Quellcode für d von mir [JAVA=42] case 4: {
					for( int h=0; h<4;h++)
						{
						 System.out.print("\n");
						 for(int i=0;i-h;i++)
							{
						     System.out.print("");

							for(int j=h;j<4;j++)
								{
									System.out.print(" *");
								}

							}
					} [/code]

Wenn es möglich ist, und es jemand schaffen sollte, wäre es lieb, wenn er diese Posten könnte 

Danke


----------



## SlaterB (7. Dez 2010)

habe Code-Tags eingefügt, sieht aber immer noch nicht ganz richtig aus, wer es anschauen will, klicke auf Zitieren 

ist d genau wie c, nur andersrum? wie sieht denn der Code zu c aus?

---

> System.out.print("");
macht doch überhaupt nichts.., wenigstens ein Leerzeichen ausgeben?


----------



## Dyed (7. Dez 2010)

SlaterB hat gesagt.:


> ist d genau wie c, nur andersrum? wie sieht denn der Code zu c aus?

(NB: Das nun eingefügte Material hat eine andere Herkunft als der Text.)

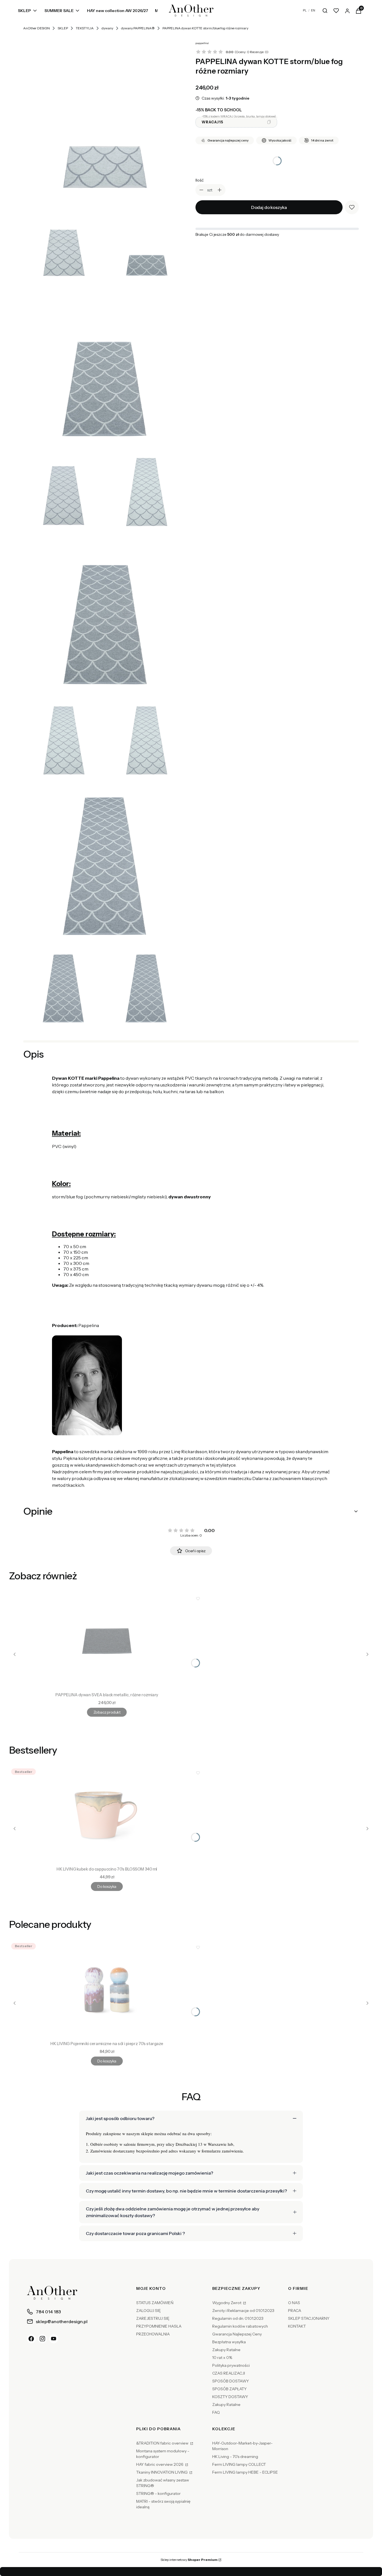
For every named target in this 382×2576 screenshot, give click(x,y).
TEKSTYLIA (85, 28)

Den Code dafür habe ich ja schon selber gemacht, den brauche ich nicht mehr 
Ich bräuchte jetzt nur d und e.

d ist nicht so wie du das Dargestellt hast.
Als erstes gibt es kein Leerzeichen, dann gibt es ein Leerzeichen, dann 2, dann 3, solange nur noch einen Stern gibt.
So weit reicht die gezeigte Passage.